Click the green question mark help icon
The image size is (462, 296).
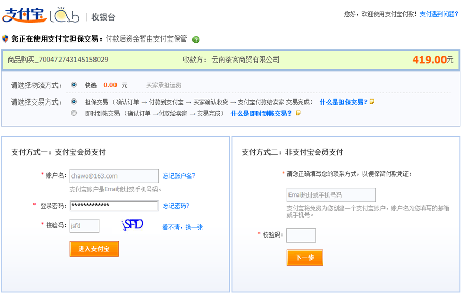196,40
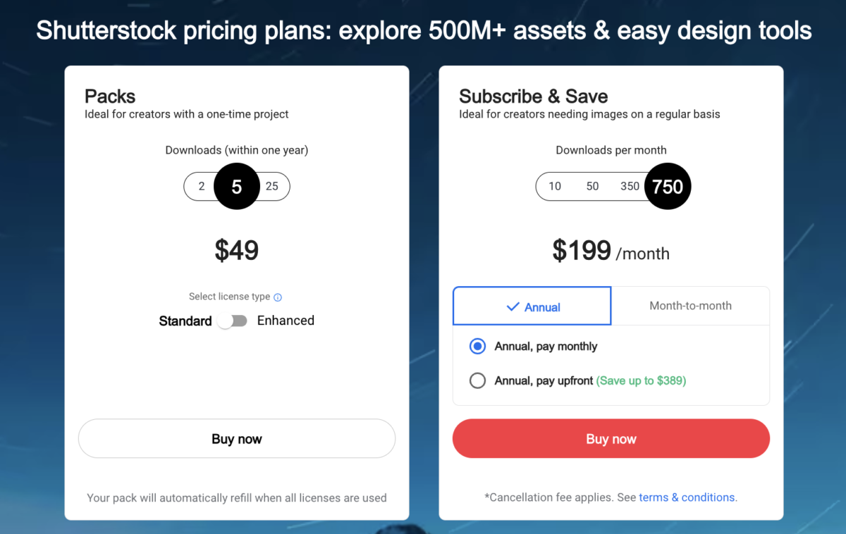Image resolution: width=846 pixels, height=534 pixels.
Task: Select the Annual billing tab
Action: click(x=532, y=306)
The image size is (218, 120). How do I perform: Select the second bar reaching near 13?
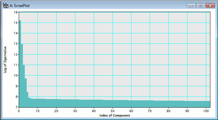click(22, 76)
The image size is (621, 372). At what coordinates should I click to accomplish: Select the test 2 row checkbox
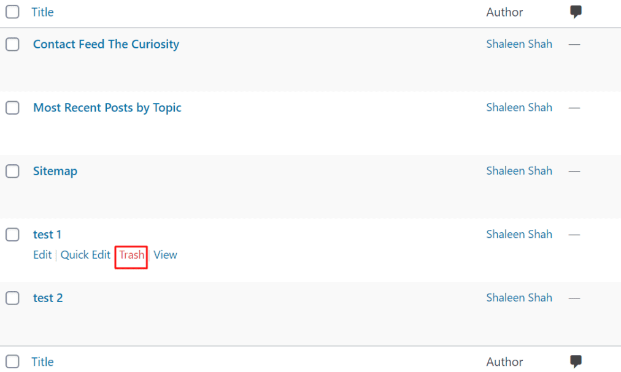pos(12,298)
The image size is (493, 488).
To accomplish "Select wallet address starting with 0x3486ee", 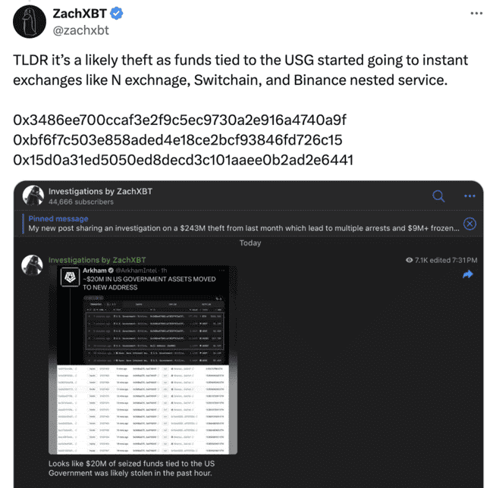I will click(x=180, y=120).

============

### What you are asked to do
A word-for-word reproduction is needed of the lines above from the line containing "The image size is (218, 120)." through the line containing "The image size is (493, 488).", with both ends kept and no pictures.

### Answer for this exercise
The image size is (218, 120). How do I perform: Select the second bar reaching near 13?
click(22, 76)
The image size is (621, 372). At what coordinates should I click to accomplish: Select the test 2 row checkbox
pos(12,298)
The image size is (493, 488).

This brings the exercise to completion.